The Defence Storage and Distribution Agency, which is responsible for supplying £14.1bn worth of materials and equipment to the armed forces, failed spot checks by NAO staff in just under a quarter of cases. The audit report found 'unexplained adjustments' in the records where staff had tried to make figures match up. What the NAO actually describes here are accounting activities that are borderline fraudulent. It is obvious that if staff are forced to invent figures the MoD’s procurement and storage management procedures are now beyond repair.

The official auditor insists that the MoD is in need of a “good quality inventory management system” to provide adequate logistical support.
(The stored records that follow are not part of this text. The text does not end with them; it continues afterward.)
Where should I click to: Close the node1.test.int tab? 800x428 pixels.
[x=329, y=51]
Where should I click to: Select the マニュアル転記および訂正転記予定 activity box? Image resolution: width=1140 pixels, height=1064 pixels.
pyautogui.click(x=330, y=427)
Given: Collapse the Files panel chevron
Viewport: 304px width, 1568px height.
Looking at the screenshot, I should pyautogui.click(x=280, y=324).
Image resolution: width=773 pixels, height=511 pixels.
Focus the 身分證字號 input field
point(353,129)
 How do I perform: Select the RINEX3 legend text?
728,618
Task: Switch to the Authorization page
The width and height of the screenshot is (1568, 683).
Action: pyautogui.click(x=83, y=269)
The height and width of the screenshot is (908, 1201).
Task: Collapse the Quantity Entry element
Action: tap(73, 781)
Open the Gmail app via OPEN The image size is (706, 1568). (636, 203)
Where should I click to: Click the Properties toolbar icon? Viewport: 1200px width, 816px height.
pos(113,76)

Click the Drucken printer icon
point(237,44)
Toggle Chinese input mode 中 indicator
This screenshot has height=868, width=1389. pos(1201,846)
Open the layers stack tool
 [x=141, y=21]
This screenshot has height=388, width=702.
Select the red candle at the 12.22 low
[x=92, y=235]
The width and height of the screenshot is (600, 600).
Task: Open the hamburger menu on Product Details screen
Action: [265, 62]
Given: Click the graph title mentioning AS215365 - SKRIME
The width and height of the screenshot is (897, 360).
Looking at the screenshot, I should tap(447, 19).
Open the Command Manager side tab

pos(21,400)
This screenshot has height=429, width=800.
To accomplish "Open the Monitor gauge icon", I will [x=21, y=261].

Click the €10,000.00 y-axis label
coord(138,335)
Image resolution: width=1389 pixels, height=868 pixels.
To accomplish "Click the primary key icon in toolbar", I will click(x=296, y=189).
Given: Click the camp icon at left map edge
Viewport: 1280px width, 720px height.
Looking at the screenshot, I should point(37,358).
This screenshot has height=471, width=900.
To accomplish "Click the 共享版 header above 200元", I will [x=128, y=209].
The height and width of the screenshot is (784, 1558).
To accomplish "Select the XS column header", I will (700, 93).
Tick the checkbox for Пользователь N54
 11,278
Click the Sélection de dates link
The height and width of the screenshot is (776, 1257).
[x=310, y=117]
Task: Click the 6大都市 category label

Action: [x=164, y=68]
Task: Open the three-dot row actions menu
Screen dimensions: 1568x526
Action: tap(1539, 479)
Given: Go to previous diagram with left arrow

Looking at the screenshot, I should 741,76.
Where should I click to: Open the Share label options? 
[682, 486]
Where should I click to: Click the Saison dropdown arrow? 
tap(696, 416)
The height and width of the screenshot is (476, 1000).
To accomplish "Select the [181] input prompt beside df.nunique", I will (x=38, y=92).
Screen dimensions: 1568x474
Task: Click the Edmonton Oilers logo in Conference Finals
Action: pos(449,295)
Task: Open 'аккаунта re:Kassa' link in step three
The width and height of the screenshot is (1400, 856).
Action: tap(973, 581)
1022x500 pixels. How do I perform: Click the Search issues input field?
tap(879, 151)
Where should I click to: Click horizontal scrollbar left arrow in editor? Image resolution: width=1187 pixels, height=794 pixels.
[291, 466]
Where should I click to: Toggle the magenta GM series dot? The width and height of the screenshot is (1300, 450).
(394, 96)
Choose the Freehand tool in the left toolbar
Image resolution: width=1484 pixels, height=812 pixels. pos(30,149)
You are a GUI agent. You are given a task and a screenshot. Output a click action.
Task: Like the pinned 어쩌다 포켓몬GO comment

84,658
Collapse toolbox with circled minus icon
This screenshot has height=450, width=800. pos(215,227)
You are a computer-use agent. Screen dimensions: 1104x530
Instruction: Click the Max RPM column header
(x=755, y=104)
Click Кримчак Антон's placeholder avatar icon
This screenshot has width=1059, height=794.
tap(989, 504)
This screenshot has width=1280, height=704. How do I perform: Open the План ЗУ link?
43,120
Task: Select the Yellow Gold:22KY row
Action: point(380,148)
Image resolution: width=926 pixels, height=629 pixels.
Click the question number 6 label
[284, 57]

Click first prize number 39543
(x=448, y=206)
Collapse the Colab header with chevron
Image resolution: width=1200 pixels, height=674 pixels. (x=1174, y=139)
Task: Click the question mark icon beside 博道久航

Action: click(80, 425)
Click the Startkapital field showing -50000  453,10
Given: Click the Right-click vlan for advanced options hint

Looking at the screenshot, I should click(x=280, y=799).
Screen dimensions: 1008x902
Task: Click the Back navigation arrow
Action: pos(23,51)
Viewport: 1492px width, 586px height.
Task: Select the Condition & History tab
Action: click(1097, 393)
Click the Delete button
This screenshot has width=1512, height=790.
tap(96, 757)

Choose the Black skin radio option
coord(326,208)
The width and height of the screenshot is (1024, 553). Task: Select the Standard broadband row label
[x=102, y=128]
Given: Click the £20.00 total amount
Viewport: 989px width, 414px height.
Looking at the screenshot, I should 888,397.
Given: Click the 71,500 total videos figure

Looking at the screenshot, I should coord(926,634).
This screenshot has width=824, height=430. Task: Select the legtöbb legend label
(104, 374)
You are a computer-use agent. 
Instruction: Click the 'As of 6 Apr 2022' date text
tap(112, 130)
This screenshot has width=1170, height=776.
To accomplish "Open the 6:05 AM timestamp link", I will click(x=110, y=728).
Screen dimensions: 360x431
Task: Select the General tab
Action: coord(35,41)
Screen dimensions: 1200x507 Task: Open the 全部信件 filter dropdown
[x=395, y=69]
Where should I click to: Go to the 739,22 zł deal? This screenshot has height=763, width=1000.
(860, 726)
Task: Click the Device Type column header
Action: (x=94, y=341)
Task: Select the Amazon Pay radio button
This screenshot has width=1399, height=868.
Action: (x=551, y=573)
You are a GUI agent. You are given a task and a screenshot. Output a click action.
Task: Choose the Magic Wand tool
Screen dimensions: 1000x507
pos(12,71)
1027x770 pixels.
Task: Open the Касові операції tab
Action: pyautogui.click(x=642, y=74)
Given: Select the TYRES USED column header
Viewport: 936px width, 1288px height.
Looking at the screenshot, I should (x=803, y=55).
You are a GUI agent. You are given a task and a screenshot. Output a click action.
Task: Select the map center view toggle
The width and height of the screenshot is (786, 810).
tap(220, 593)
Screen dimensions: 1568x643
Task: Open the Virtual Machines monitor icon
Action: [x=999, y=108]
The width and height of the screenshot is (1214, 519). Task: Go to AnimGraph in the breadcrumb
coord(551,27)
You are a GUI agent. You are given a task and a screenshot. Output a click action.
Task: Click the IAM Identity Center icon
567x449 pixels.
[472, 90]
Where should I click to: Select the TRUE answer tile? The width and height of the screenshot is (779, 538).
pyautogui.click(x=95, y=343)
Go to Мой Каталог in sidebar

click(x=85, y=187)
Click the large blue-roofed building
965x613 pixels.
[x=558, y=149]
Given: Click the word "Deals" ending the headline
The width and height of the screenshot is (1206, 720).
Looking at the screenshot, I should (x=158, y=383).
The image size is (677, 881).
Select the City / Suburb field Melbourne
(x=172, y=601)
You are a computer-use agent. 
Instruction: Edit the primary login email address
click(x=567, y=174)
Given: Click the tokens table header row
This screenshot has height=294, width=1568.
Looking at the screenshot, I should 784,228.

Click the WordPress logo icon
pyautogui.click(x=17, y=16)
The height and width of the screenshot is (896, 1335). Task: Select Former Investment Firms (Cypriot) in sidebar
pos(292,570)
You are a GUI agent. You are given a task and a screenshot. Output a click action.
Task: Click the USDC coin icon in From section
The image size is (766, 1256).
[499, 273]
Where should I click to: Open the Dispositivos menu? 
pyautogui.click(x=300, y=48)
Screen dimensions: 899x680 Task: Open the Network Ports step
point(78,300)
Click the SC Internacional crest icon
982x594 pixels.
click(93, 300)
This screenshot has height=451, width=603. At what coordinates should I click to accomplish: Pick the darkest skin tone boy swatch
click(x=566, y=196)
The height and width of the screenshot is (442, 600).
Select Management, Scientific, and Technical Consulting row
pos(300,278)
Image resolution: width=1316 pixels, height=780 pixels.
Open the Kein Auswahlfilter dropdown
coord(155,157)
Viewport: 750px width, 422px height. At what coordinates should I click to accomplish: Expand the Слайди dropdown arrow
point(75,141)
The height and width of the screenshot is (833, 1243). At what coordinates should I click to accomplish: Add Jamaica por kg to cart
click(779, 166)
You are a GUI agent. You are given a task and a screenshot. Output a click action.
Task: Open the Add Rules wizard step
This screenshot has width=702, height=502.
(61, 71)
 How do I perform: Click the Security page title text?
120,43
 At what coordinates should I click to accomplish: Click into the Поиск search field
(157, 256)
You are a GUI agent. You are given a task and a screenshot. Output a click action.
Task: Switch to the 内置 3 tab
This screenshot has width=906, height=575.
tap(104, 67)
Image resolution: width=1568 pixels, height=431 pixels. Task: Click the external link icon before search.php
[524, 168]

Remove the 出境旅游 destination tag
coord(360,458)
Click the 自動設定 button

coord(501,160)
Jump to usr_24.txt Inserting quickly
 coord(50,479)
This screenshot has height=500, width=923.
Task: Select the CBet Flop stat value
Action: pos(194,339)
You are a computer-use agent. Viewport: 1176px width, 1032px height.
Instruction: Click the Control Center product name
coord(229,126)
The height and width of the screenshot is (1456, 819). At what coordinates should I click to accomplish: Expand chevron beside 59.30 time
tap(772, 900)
Amyas Morse, head of the National Audit Office, said: “it is more important than ever for the Ministry of Defence to have accurate records of where its assets are, and how much stock it has”. I concur, the misplacing of equipment has more than tripled since last year and poor book-keeping is clearly to blame. A system is due to be introduced next month but budget constraints have forced the MoD to abandon plans for an upgrade to its IT systems. The latter may, however, be somewhat of a blessing (see earlier comments on Government IT projects).

What the Armed Forces really need is a system of supply that enables them to do the job effectively. To do this they need equipment swiftly and in the right quantities, in this the Forces have clearly been let down. Further, if already sparse kit in effect goes missing, then a bad situation is made much worse. The recent debacle with the choosing of the ‘Future Lynx’ over ‘BlackHawk’ helicopters is an example of a similar procurement failure. Here the MoD could have given the go ahead for the purchase of 60 Sikorsky BlackHawk helicopters but went for the more expensive ‘Future Lynx’. It is perhaps of note that a former Whitehall Mandarin is on the Board of two companies that benefited from the deal (see here).

The MoD – and of course its paymasters at the Treasury – need to ensure that logistical problems are reduced to a minimum, to do otherwise is a dereliction of the duty owed to service men and women. As U.S General Tommy Franks, the Former commander in Afghanistan, said, "Forget logistics, you lose”.